### RECORDS SUPPLIED
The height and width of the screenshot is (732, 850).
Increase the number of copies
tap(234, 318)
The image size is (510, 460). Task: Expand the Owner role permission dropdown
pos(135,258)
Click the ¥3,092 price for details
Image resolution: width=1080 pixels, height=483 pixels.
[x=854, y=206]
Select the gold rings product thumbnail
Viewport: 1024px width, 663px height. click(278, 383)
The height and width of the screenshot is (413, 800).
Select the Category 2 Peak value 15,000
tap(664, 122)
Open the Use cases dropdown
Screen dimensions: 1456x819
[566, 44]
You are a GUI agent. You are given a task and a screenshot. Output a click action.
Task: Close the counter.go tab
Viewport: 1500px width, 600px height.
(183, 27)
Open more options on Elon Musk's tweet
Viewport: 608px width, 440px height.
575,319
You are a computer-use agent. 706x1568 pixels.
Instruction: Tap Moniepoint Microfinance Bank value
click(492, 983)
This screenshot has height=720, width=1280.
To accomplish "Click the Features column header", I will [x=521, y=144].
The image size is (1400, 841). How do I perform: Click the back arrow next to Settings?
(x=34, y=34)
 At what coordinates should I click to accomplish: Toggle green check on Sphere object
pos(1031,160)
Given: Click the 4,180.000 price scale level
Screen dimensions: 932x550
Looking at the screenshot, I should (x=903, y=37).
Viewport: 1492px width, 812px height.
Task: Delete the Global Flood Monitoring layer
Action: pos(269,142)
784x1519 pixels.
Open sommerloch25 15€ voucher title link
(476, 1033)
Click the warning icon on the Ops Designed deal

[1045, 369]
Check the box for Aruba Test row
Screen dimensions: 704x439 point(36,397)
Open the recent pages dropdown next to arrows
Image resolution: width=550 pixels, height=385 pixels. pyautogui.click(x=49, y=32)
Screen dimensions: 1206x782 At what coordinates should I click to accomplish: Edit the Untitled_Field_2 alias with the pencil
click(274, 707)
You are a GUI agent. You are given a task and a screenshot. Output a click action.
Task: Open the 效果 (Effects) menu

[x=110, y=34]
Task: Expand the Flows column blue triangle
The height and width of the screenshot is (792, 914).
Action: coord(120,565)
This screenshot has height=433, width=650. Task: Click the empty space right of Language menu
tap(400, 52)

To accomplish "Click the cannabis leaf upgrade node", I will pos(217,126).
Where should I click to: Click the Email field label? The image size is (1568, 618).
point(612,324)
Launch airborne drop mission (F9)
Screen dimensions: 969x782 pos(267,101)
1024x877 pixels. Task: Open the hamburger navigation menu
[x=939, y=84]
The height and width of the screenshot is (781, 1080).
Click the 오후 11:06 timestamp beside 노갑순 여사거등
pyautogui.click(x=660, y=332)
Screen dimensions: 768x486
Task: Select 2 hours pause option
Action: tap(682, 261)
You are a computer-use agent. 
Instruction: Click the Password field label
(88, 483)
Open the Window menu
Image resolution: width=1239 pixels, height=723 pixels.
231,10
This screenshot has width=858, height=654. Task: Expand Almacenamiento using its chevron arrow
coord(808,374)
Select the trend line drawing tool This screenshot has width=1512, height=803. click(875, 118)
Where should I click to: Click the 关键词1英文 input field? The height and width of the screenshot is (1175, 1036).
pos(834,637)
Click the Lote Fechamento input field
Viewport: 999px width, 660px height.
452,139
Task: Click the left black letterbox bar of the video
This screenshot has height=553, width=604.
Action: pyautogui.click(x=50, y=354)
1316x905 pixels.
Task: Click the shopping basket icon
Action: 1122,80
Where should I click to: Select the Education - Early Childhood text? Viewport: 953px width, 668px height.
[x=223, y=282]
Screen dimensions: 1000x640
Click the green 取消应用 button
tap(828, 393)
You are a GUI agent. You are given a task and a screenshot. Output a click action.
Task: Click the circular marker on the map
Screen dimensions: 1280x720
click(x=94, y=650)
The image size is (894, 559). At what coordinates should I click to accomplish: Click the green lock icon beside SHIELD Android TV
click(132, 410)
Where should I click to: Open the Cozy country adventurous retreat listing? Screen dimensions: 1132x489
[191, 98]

### PROBLEM
Transcribe exactly the lines from the one containing "Screen dimensions: 1280x720" through the end of the records, both included, and nothing else.

### RESULT
Screen dimensions: 1280x720
click(x=94, y=650)
The image size is (894, 559). At what coordinates should I click to accomplish: Click the green lock icon beside SHIELD Android TV
click(132, 410)
Where should I click to: Open the Cozy country adventurous retreat listing? Screen dimensions: 1132x489
[191, 98]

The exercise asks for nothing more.